[Excerpted data Boundary: Start]

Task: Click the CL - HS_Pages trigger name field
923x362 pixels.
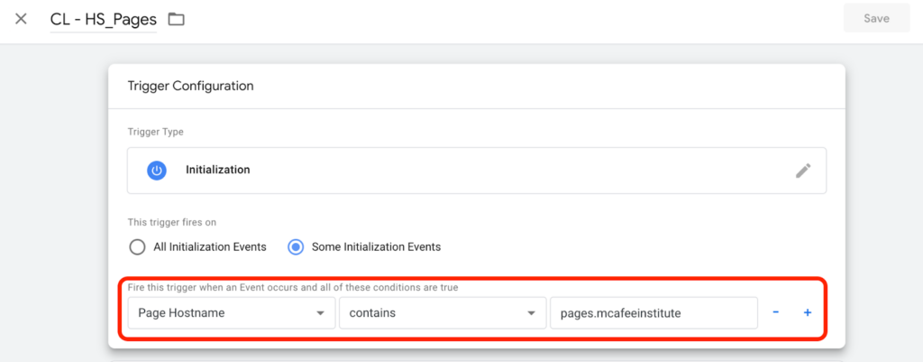Action: click(104, 20)
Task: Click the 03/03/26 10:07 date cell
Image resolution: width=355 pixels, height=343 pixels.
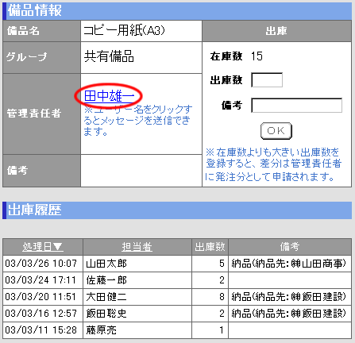Action: 41,264
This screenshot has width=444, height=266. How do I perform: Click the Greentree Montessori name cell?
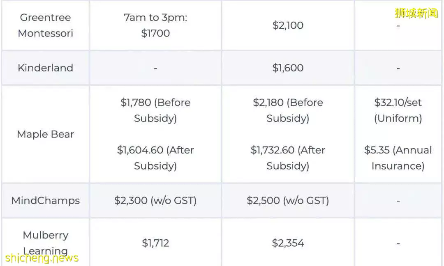click(46, 25)
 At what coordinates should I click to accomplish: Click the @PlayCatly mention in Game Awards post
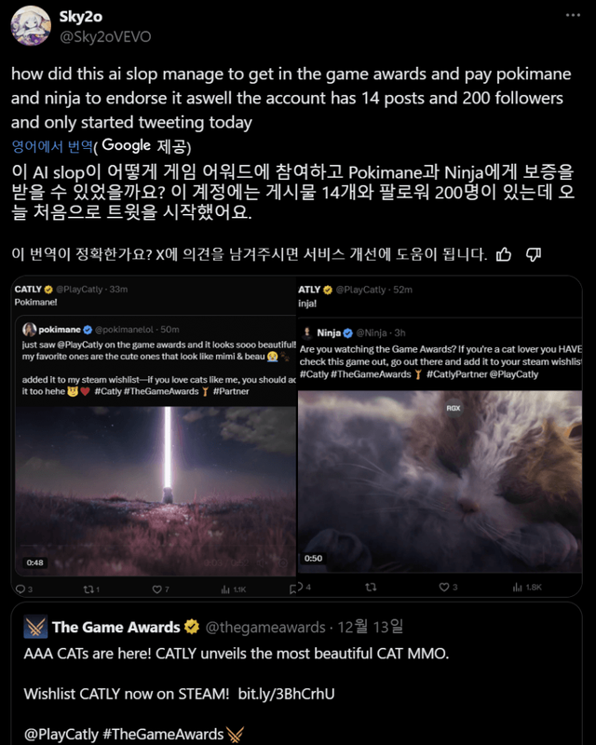point(61,734)
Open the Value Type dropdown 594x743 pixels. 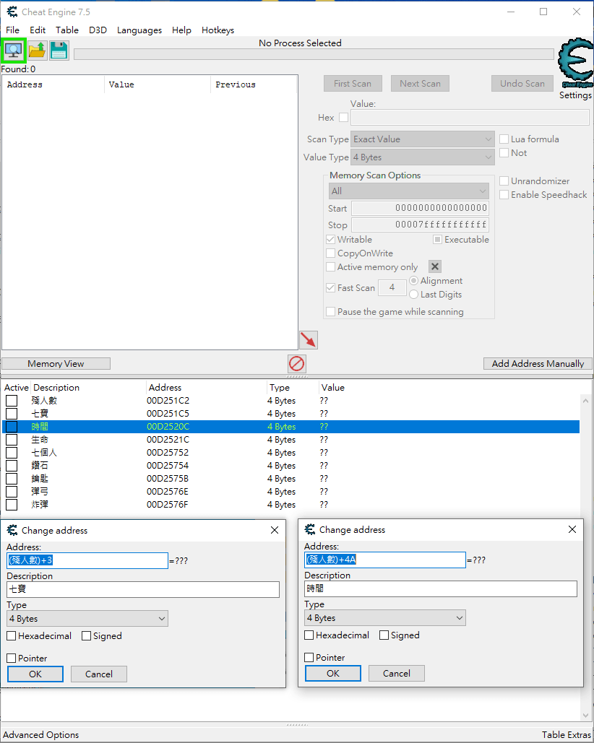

[Excerpted data Boundary: End]

» Exercise: Please output the material as written, apart from the images.

» Written reply:
Task: Click the CL - HS_Pages trigger name field
923x362 pixels.
Action: click(104, 20)
Task: Click the 03/03/26 10:07 date cell
Image resolution: width=355 pixels, height=343 pixels.
Action: 41,264
This screenshot has width=444, height=266. How do I perform: Click the Greentree Montessori name cell?
click(46, 25)
 At what coordinates should I click to accomplish: Click the @PlayCatly mention in Game Awards post
point(61,734)
Open the Value Type dropdown 594x743 pixels. 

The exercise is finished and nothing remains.